In this work we construct a simple and general model of a RC-antenna light-harvesting system. It is simple in the sense that it considers only the basic thermodynamics of light-harvesting, and it is general in the sense that it presupposes no (or very little) molecular detail. Our aim is to predict what type of antenna structures are best suited to a range of irradiant fluxes from a range of different star types. The null hypothesis is that, so long there is some flux in the PAR region, a sufficiently large antenna will facilitate oxygenic photosynthesis. The alternative hypothesis is that oxygenic photosynthesis under an M-dwarf star will require a more hierarchical (PBS-like) antenna than hotter stars. Harvesting light, that is, absorbing photons over a large area and concentrating that energy into a small RC, is a process that reduces entropy (see Fig . 1 F). This results in steeply diminishing returns in light-harvesting efficiency with increasing antenna size.

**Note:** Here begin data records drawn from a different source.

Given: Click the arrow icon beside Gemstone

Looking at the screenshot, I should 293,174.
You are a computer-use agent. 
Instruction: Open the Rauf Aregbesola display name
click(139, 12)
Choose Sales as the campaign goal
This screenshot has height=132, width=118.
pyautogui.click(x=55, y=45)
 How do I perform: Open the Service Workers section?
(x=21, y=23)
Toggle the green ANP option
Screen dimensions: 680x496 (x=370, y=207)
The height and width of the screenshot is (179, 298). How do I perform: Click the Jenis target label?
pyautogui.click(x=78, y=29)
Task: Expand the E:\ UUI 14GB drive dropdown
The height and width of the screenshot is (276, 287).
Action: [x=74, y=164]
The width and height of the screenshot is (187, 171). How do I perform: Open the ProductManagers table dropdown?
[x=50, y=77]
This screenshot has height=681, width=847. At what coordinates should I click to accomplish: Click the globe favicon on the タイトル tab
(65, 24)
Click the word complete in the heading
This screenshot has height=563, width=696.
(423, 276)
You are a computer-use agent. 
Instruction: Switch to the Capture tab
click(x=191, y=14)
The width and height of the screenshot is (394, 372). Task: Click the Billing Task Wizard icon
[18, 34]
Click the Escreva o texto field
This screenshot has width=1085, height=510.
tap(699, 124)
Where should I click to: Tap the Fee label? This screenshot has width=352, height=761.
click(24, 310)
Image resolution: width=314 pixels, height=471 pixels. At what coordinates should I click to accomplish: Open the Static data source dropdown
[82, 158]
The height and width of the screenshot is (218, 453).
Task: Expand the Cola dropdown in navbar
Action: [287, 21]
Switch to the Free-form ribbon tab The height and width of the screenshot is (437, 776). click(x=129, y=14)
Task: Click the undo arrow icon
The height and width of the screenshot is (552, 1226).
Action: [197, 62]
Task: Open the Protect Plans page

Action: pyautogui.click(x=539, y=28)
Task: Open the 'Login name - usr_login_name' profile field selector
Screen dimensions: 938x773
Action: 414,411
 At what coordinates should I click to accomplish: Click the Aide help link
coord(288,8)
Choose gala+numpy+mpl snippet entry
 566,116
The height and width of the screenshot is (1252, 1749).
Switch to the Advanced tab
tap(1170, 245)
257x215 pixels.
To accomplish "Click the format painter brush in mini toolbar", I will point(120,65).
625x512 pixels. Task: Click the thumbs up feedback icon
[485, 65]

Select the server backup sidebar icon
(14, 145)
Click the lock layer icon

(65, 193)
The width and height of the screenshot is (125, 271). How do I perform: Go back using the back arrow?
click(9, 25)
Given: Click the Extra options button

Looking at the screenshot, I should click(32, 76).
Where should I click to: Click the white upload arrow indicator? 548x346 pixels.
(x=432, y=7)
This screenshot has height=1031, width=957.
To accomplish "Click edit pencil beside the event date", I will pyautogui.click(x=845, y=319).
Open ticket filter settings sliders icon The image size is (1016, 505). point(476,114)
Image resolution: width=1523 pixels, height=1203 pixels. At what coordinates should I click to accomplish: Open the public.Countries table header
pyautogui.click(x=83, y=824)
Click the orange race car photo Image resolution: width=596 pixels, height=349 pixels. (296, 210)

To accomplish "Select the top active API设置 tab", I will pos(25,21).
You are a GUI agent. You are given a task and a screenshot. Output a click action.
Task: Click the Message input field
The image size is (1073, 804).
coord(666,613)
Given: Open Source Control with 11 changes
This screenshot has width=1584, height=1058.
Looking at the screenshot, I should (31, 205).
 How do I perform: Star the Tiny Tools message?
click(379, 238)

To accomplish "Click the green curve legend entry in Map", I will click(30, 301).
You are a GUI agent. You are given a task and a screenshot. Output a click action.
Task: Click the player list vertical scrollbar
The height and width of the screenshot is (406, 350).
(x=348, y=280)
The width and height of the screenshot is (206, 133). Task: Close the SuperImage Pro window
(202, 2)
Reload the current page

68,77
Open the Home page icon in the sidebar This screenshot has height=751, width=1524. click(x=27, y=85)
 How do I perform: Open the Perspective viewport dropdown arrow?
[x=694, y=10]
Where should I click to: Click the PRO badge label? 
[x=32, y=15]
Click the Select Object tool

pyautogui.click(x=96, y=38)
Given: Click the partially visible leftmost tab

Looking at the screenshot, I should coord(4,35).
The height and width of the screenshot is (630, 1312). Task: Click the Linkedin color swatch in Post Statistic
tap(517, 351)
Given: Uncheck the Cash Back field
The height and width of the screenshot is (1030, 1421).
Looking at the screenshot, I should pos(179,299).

To overcome this and make light-harvesting thermodynamically favourable (or less unfavourable) antennae adopt, to greater or lesser degrees, an enthalpy funnel structure, with excitations transferred from higher to lower-energy pigments. We argue that the fundamental difference between the cyanobacterial PBS and the plant PSII antenna is how and to what extent they compensate for this entropy penalty. The former has a steeper funnel than the later, along with multiple independent antenna branches. We show that the PBS is inherently much more adaptable to the type of limited PAR light produced by a M-dwarf star.